"Senja, kopi, dan musik indie adalah perpaduan sempurna,"
Begitulah kata sebagian anak-anak muda Indonesia yang mulai meramaikan pasar musik indie Tanah Air. Menurut definisi, indie berasal dari kata independent, yang artinya mandiri, bebas, dan merdeka.
Jika melihat dengan kacamata musik, maka semua proses rekaman dan publishing dilakukan sendiri, tidak melalui suatu label musik.
Namun sebenarnya bangkitnya musik indie di Indonesia merupakan sebagian kecil dari sejarah permusikan di negeri ini, lho.
Saat ini Indonesia sudah mulai banyak melakukan riset dengan teori etnografi. Teori ini merupakan metode memahami perilaku masyarakat melalui benda-benda yang digunakan saat itu.
Era musik pop-rock Indonesia 1980-an
Disebut sebagai era pop-rock berkat munculnya Koes Plus, yang dijuluki sebagai The Beatles-nya Indonesia. Kemudian disusul dengan kehadiran musik pop yang mendayu-dayu di tahun 1980-an.
Menurut sejarah, era saat ini banyak bermunculan lagu-lagu "cengeng", berkat banyaknya lagu balada yang digandrungi seluruh kalangan umur saat itu.
Beberapa penyanyi yang mungkin masih familiar di telinga sebagian masyarakat Indonesia adalah Fariz RM, Vina Panduwinata, Ikang Fauzy, dan masih banyak lagi.

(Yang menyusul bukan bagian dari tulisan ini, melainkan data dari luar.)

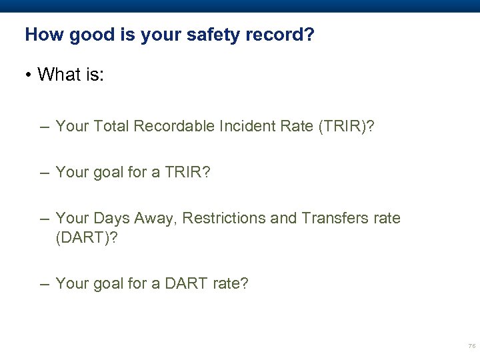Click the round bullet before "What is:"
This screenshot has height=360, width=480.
coord(29,74)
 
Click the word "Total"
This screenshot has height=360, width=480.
coord(110,126)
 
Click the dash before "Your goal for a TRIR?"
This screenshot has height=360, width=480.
coord(44,173)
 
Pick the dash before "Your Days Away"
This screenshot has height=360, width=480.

Pergeseran selera musik Indonesia 1990-an
Indonesia yang kaya akan perbedaan budaya membuat banyak peneliti Barat untuk melakukan riset. Salah satunya adalah Jeremy Wallach yang menulis buku berjudul Modern Noise, Fluid Genres: Popular Music in Indonesia.
Buku ini menjelaskan tentang perkembangan musik Indonesia, khususnya di tahun 1997-2001. Mulai dari aliran, proses pembuatan hingga dipasarkan, perekaman video klip, hingga konser dan pertunjukan musik lainnya.
Setelah mulai era reformasi, musik nasional tumbuh pesat dan banyak muncul di ruang publik. Bahkan komunitas punk, metal, dan underground yang sebelumnya tidak mendapat ruang pun bebas membuat musiknya sendiri.
Namun munculnya Sheila on 7 memberikan angin segar bagi permusikan Indonesia. Saat itu album pertama mereka terjual hingga lebih dari dua juta keping CD. Hingga saat ini pun mereka masih disukai oleh seluruh kalangan usia.
Bangkitnya musik dari piring hitam
Piringan hitam yang kita lihat di film-film klasik ini bernama vinyl. Sempat berjaya di tahun 1960-an hingga 1970-an, perkembangan teknologi membuat vinyl tidak lagi mendapat perhatian.
Namun sejak tahun 2013 baik di Indonesia maupun seluruh dunia mengalami fase "vinyl revival", yaitu menggunakan kembali piring hitam untuk mendengarkan musik.
Meskipun Indonesia tidak memiliki pabrik vinyl, namun salah satu label musik di Indonesia, Record Stone Day merilis satu vinyl dari band Polka Wars.
Hal ini muncul sebagai pilihan baru masyarakat saat ini untuk mendengarkan musik. Tidak hanya dari aplikasi smartphone atau radio.
Radio daring dan personalisasi musik masa kini
Teknologi yang berkembang pesat membuat musik menjadi lebih dari sekedar hiburan, melainkan menjadi bagian dari gaya hidup.
Berawal dari musik yang hanya bisa didengarkan di rumah dan tempat publik dan di waktu-waktu tertentu, bergeser menjadi tidak terbatas.
Ini menguntungkan bagi para pemusik indie di Indonesia yang saat ini mulai bangkit. Cukup menyebarkan rekaman lagu di akun aplikasi smartphone, maka sudah bisa didengarkan dengan bebas oleh masyarakat.
Fenomena "konsumsi" musik di Indonesia dengan banyak media yang tersedia ini memberikan keuntungan bagi banyak pihak. Pemusik yang dapat memasarkan lagunya dengan gratis, dan dapat didengarkan secara gratis pula oleh seluruh masyarakat Indonesia.